You can also change fonts to the types you need for each section. You don’t have to hunt down the final fonts either; use a font already on your device as a temporary font. It’s fine to use fonts that normally require attribution or noncommercial use (as long as free personal use is allowed). However, make a note that you need a different font or that you need to pay for usage rights for the finished product.
Many infographics deliver a great deal of information, and you need to cite the sources upon which you’ve based the information in a resource section of the infographic. Usually, a list of URLs is acceptable, with the title of the source, publication, and author names, if applicable. While citing resources for infographics may differ slightly from citations for academic works, the basics of attributing information remain the same.
Good research naturally follows once you’ve developed an idea, or it sometimes happens around the same time. Find primary sources, sources that are the authority references on the topic and not ones referring to information found somewhere else. Scientific studies hosted on a database for a related institution, for example, are primary sources, while news articles referring to their findings are secondary sources and not professionally viable for infographics. Have your sources numbered. When you reference the data from one, place the number of the source in brackets. Asterisks are acceptable as well if asterisks happen to be a better visual match with the design.
In addition to using primary sources, be careful that the sources you choose are credible. If you are presenting an idea that is controversial, or that goes against conventional wisdom, be sure to present as many sources as possible to support the position. It should be easy for people who are unconvinced or interested to learn everything they could reasonably know about the topic by following the sources you used. Most of all, never misconstrue the data and conclusions a source provides. State only what the source states, and do not force conclusions or assumptions.
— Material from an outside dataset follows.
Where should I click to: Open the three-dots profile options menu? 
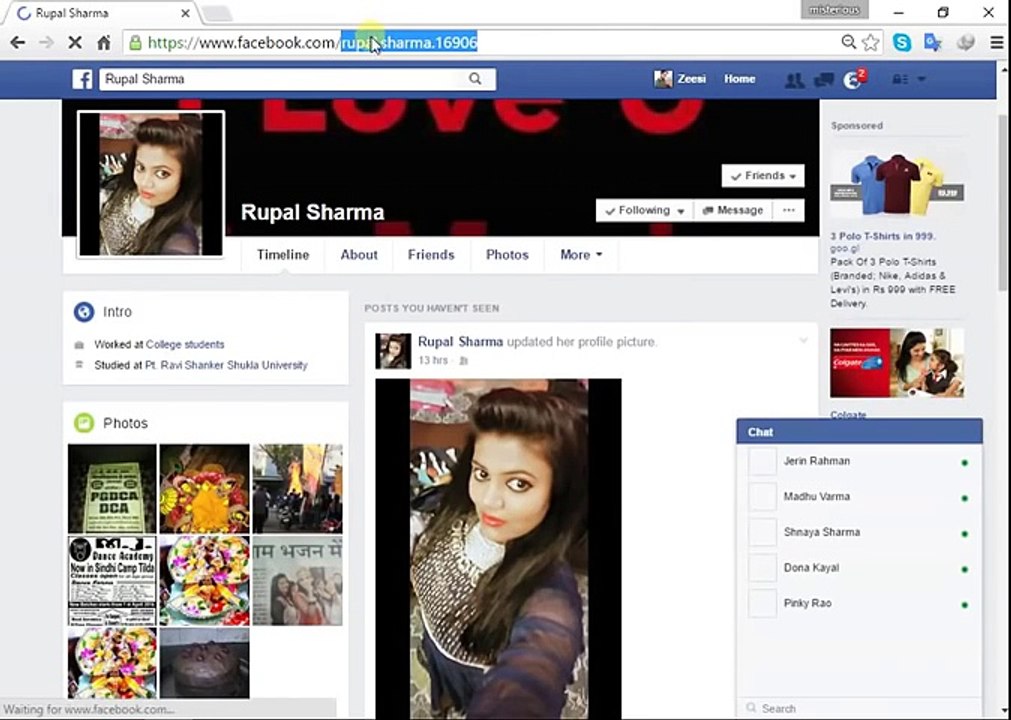point(789,211)
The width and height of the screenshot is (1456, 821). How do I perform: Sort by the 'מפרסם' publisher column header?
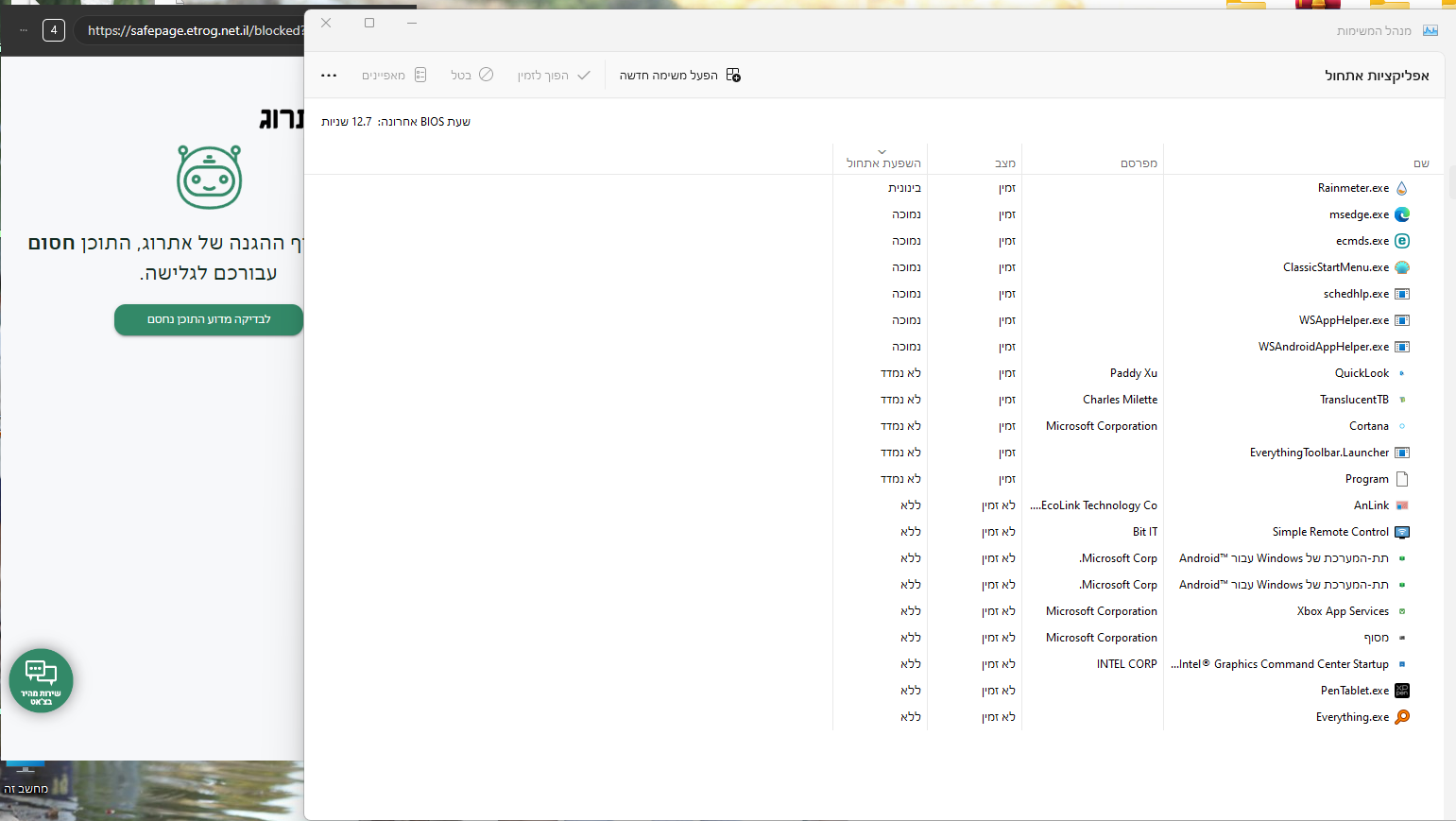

Some infographics may not be based on research and sources. In that case, you should still be certain that you are not presenting any information that you can’t back up with sources. Make sure everything you present is accurate or you could get into trouble for spreading false or inaccurate information — intentionally or not.
We hope that this guide has made you confident navigating the complex waters of infographic creation, from graphic design and information charting to communicating with a designer. Don’t be afraid if all of this information doesn’t sink in the first time. You’ve now become familiar with how to create infographics properly, and you can check back in again by using this guide to brush up on any sections you need to review. Get creating and good luck!